> _Fragmento seleccionado_
- - - - - - -

Juan Fernández (c) 2018
Viajo, como lo hacen las luciernagas en las noches de verano, tratando de llevar mi luz entre árboles oscuros de dos islas. Una, perenne, el centro de mis raíces, la otra, parte de algo enorme, dueña de mi sudor y mis días más pesados.
En pleno vuelo, se me esconden las alas de mi aguila, y nacen las verdes de mi cotorra salvaje. Mis garras de cazador las transformó en uñas de caricias y esplendor. Mi grito, despertador de libertad de una nación de perpetuas tareas, en cantar de once millón de sonrisas, que llevo enredadas en el alma.
Mientras toco las nubes, siento el negro de mis luchas diluirse en el colorido de mis montañas bañadas por las olas de mis mares. El tricolor de mis pies, botas de nieve convertidas en chancletas blancas, rojas y azules. Arrastrando el repicar de tamboras, acompañadas de timbrar de cada perforación de una güira metálica que me dice...¡Bienvenido a tu país, mi hijo!
Cierro mis ojos ciudadano de un mundo y despierto en otro, rehén voluntario de mis costumbres, cada poro respirando jobos y tamarindo. Busco en el firmamento, escondido entre los rayos del sol, el momento donde se transfigura mi espiritu, donde dejo atrás los cereales de los ingleses y añoro el desayuno de las viandas de mis taínos.
Veo los rascacielos de metal y cristal cambiar en el horizonte, en el medio, desgarrando mis extremidades, sostengo las partes mejores de dos mundos, lágrimas tatuadas en el palpitar de mi ombligo. Un mundo, donde nací, nadando en el capitalismo, el otro, de donde vienen mis orígenes, ilusionados con lo mismo. Ambos perdidos, sin entender que somos gotas en el océano que nos divide, que destrozan lo único que vale la pena, nuestra cultura.

- - - - - - -

> _Requisitos del ejercicio_
Prosiga el fragmento sobre el viaje entre dos islas a partir de su última oración. El listado que aparece a continuación no guarda relación alguna con el fragmento.

> _Material recopilado_
- - - - - - -

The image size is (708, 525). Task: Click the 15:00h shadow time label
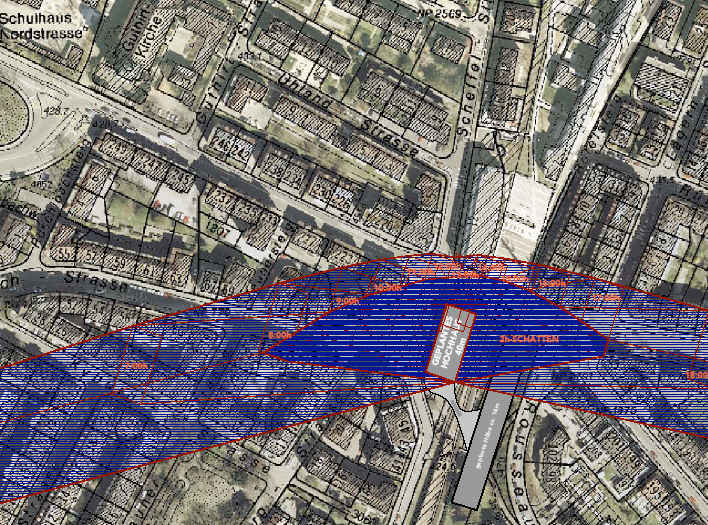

- - - - - - -

> _Resultado esperado_
Viajo para tejer las partes que se me desgarran cada día. Las horas en el aire, gastadas viendo como los demás tratan de hacer lo mismo, creando universos con nuestros respiros, contando los minutos, escondidos en un trago de alcohol y la ilusión del vaivén de unas caderas caribeñas. Nos vamos con sístoles de una cultura prestada por Washington y regresamos con las diástoles de los sueños de Duarte bañadonos las espaldas.
Nos vamos con taquicardia, volvemos con el corazón partido.
Somos ciudadanos de dos mundos, entendidos, lamentablemente, por ninguno. En cada vuelo dejamos un poco de nosotros en el aire, así, en contra de nuestra voluntad, en el lomo de nosotros, los ausentes, nacen las ramas del árbol de un millar de esperanzas y de nuestro sudor nacen los arcoíris.
Mis dos países viven en mi, yo soy un poco de ambos. Yo soy dominicano para los gringos y extranjero para los míos. Atrapado entre respiros. Flotando entre dos mundos. En los pulmones me nace una bachata mezclada con un blues.
Soy Dominico-Americano. Yo soy yo.
(Escrito en un vuelo de Jetblue, comiendo papitas azules, soñando que en unas horas me comeré un mangú.)